Speaker 1 Heidi Rontu
Speaker 2 Kaihovirta
Speaker 1 [00:00:23]: This is a podcast series Dancing a Change Tango in a Dialogue. Stay tuned to hear what this has to do with the University of Applied Sciences. Today’s podcast series is called Dialogue as a Tool of Change. My name is Heidi Rontu and I work as the director of Lifelong Learning at the Metropolia University of Applied Sciences, and with me here today is Minna Kaihovirta.
Speaker 2 [00:00:58]: Hello, Heidi. Lovely to be here. I am manager of dialogue here at Metropolia University of Applied Sciences. And I promote dialogue in various situations, settings, places, wherever more dialogue or participation is needed.
Speaker 1 [00:01:24]: Okay, great to have you here, Minna. And I wanted to discuss specifically with you, because I understand, that you have been a central figure in what I have now learned here in Metropolia, and is a new experience to me, new experience particularly in facilitating dialogue, facilitating discussion within the community. This is something new to me, because it is clearly a contrast to what I have previously learned specifically in higher education, in different workshops, discussion sessions, where facilitating change has been on the agenda. What I have learned here is, that instead of somebody coming from outside, not really knowing about the organisation, ways of working, ways of talking, or the history of the organisation, here at Metropolia we have an internal group of experts. And if I understood correctly, Minna, you have been yourself active in the building up and starting this work.

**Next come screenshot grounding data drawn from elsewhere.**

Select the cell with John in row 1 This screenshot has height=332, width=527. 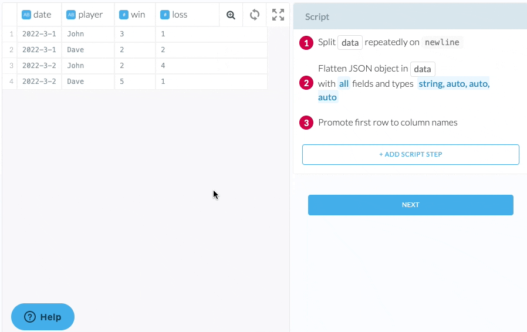tap(76, 34)
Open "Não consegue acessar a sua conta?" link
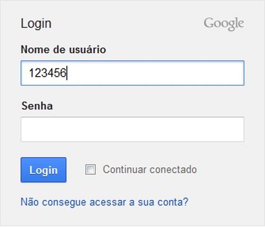This screenshot has width=265, height=227. point(104,202)
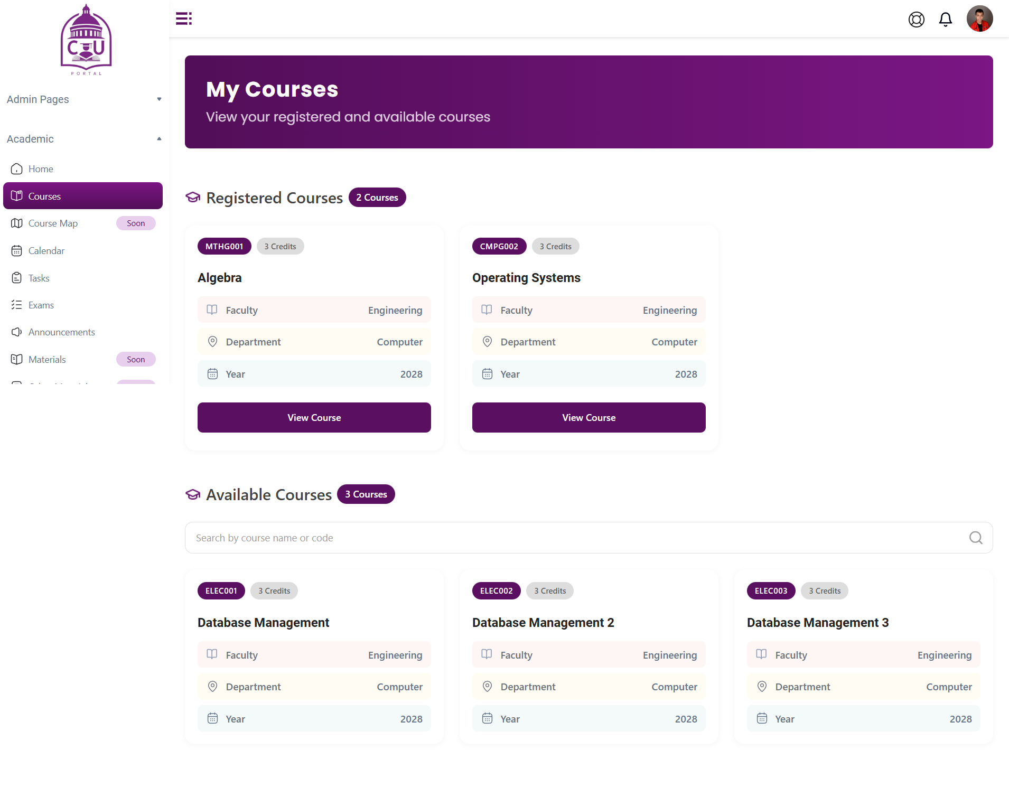Select the Database Management 2 card title
1009x797 pixels.
pyautogui.click(x=543, y=623)
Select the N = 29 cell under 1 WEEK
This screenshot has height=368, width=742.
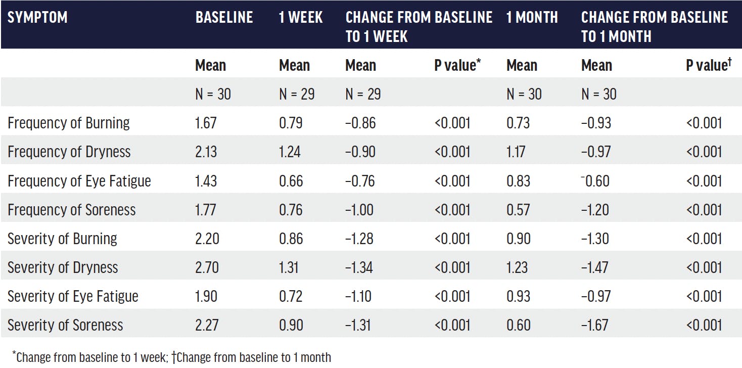coord(297,94)
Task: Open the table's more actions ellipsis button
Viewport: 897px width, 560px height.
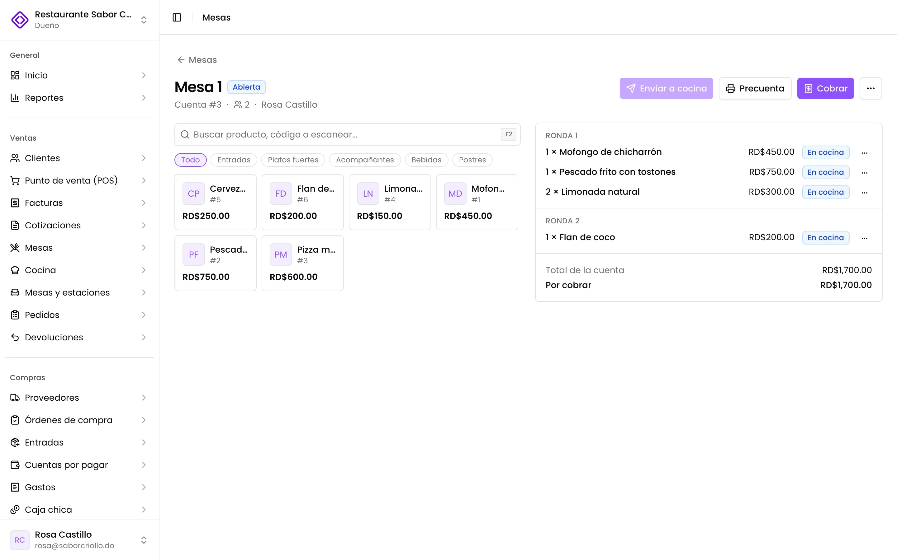Action: point(871,88)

Speaker 2 [00:02:48]: Yes, indeed I have. This all started some five years ago, when in Metropolia in the strategy wanted to make a change in organisational culture. And what we aimed at was to have more active, more participating culture to add dialogue to various forums, and meetings. And in the beginning it was mainly me making suggestions, making changes, trying to get people to give up the, so to say, traditional ways of being in a situation, where one person is speaking and others are basically listening, to sort coach people to be more on dialogue with each others. And this is where it all started, and the demand grew bigger, and there were more and more people wanting to make changes in the practices and in the ways the events were organised. And then I ended up inviting a selected group of colleagues to work together with me. And as a result of this we created a group called Parru, who consists of professionals, who help others to implement participatory approach, and help find tools how to do that.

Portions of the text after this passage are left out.